The problem = Please reproduce the material from its first line through the line containing "412) label: here", substituting "web pages" for "webpages" and leaving everything else as it is.

# Start of Material for this task

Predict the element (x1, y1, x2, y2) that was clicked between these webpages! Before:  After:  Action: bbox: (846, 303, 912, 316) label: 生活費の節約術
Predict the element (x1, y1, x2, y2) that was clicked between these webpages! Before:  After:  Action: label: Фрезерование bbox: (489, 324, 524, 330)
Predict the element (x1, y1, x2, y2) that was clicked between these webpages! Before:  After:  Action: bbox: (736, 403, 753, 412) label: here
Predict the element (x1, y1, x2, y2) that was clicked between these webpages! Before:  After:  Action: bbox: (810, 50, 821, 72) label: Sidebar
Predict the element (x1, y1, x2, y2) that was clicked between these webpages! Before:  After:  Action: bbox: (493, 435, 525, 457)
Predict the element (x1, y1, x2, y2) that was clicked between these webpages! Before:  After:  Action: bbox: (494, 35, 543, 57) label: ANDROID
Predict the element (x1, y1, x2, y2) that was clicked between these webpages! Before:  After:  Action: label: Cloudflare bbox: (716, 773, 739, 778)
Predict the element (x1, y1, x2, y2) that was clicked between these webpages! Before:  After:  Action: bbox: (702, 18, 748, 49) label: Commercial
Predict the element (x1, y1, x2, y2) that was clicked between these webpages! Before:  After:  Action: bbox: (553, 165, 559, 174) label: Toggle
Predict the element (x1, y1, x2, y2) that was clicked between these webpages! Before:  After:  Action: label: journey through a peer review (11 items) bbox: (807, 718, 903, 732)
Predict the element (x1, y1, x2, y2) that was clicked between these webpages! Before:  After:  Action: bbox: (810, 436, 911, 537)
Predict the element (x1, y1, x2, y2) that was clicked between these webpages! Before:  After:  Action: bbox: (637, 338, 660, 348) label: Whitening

# End of Material for this task

The reply =
Predict the element (x1, y1, x2, y2) that was clicked between these web pages! Before:  After:  Action: bbox: (846, 303, 912, 316) label: 生活費の節約術
Predict the element (x1, y1, x2, y2) that was clicked between these web pages! Before:  After:  Action: label: Фрезерование bbox: (489, 324, 524, 330)
Predict the element (x1, y1, x2, y2) that was clicked between these web pages! Before:  After:  Action: bbox: (736, 403, 753, 412) label: here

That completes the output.